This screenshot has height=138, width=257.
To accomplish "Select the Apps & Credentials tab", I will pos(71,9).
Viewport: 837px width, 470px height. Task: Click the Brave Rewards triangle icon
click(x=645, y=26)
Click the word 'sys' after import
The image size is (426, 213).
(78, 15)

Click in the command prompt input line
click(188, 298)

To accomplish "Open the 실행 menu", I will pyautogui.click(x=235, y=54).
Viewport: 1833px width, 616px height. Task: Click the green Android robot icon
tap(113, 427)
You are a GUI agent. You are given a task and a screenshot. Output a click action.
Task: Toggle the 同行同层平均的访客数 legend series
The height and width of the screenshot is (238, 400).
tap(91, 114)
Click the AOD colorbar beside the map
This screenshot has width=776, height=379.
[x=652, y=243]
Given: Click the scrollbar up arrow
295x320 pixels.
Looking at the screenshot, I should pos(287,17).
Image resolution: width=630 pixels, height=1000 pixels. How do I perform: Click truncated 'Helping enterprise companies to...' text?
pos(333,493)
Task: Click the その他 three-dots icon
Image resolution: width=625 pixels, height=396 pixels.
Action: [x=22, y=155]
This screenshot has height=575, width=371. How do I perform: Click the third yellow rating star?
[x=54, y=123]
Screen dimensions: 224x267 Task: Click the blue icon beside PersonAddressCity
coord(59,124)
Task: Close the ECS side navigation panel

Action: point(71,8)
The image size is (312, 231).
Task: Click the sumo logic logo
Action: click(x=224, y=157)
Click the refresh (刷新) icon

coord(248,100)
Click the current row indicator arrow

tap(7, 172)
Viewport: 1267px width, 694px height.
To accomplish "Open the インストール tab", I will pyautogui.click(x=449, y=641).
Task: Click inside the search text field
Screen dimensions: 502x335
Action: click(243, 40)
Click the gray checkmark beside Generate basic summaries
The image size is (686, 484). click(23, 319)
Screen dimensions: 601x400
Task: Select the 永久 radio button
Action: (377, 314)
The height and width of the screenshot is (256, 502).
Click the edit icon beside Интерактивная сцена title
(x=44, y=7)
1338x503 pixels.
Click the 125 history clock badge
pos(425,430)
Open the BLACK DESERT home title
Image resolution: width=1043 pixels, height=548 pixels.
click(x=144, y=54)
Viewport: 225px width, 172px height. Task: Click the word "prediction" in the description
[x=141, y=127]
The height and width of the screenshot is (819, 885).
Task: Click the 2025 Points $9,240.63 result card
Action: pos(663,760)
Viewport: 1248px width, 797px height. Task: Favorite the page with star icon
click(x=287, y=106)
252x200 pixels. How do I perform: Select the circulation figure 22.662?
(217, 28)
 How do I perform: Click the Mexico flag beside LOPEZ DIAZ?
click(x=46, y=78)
========================================================================
Your goal:
Only a number is expected here: the count of lines in the records above that include the word "accomplish".

Problem solution:
3